While exploring the team’s on-field success is a strong suit of the film, it is also a bit overstated, though it does add to the drama of the film (for better or worse). First, I wonder if the Mavericks were not as disadvantaged as they seemed. While most of them were not good enough to play for affiliated teams, they were likely a bit older than their Class-A counterparts. Additionally, the fact that the Mavericks never won a Northwest League championship is portrayed as tragic in the film. Too much is made of the practice of organizations assigning higher level players to compete for a title at a lower level. To the best of my knowledge, this is common practice today. I see no reason why it would not have been then, particularly because the extra games provide more high-stakes playing time for players in development. Instead, the film portrays such procedures as underhanded ways to defeat the little guy.

Indeed, it is not the on-field defeat of the underdog Mavericks that rankles the viewer, but the off the field one. After five years of success, the team was shuttered by the strong-arm of professional baseball. Prior to the 1978 season, the PCL created a new iteration of the Portland Beavers and claimed exclusivity to the territory. It was an appropriation of the Mavericks’ revival of the baseball market in Portland. Though the new Beavers, like the old, weren’t as successful as the Mavericks.
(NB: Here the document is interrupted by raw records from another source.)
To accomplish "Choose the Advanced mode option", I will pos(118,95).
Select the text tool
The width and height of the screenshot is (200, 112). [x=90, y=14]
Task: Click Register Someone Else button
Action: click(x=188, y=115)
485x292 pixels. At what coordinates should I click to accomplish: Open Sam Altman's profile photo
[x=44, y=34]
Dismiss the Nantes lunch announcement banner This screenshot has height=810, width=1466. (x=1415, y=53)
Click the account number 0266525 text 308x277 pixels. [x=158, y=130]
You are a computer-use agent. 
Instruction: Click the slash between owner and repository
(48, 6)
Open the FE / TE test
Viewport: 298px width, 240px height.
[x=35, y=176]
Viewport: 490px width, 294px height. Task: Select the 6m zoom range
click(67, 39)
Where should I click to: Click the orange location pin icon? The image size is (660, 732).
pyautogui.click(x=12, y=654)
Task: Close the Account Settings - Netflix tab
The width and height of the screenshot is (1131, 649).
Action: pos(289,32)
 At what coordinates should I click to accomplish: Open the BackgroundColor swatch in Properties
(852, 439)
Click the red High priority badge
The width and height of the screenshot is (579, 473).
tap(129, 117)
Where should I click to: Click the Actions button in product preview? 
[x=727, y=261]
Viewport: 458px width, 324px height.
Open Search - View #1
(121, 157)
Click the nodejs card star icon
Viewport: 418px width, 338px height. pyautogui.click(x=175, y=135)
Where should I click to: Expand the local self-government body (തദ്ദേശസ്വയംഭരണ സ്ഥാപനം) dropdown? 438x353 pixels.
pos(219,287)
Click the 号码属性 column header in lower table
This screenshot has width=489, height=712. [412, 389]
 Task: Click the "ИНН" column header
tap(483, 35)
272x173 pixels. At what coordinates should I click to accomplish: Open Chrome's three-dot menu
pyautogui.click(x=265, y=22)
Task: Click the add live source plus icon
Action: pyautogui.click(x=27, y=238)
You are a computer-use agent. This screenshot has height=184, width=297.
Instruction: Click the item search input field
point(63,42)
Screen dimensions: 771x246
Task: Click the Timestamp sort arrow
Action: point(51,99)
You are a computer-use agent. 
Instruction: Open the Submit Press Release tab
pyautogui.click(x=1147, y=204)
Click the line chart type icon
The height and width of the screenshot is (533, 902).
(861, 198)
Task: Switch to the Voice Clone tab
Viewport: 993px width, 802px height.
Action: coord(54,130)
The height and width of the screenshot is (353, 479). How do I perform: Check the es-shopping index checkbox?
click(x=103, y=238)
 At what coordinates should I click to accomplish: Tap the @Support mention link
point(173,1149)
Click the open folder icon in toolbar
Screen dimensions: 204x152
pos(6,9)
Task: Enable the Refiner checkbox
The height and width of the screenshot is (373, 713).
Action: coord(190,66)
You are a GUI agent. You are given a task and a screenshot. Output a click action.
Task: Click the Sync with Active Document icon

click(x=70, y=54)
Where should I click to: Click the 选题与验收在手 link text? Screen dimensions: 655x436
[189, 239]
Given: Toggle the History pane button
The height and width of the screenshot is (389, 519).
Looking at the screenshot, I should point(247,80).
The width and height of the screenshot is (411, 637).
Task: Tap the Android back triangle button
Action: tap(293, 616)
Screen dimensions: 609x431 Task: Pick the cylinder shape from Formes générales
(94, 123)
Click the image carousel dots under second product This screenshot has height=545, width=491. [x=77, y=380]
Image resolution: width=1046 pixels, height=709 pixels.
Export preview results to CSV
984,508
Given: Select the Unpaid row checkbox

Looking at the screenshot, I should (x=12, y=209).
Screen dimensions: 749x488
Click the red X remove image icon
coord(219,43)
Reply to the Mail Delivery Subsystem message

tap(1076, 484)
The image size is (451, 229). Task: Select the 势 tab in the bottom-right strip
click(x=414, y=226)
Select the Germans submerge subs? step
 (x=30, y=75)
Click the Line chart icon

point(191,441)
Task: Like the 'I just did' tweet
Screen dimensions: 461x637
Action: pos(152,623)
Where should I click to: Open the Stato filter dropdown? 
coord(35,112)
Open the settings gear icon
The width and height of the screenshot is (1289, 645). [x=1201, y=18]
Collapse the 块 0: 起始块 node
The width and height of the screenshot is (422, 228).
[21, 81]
In the end, the film gets at the beauty and ugliness of baseball. The upstart team created interest in the team out of practically nothing, as if the joy of baseball lay dormant in the collective consciousness of Portland’s residents and awaited an awakening spark. But that very rekindled interest led to the demise of the Mavericks. Professional baseball has always existed to make owners money, and the PCL moving back into Portland is an expression of that. The tactic exposed the soullessness—the lack of feeling we know is there but can’t focus too much on—that is behind the gracefulness and entertainment of the game we love.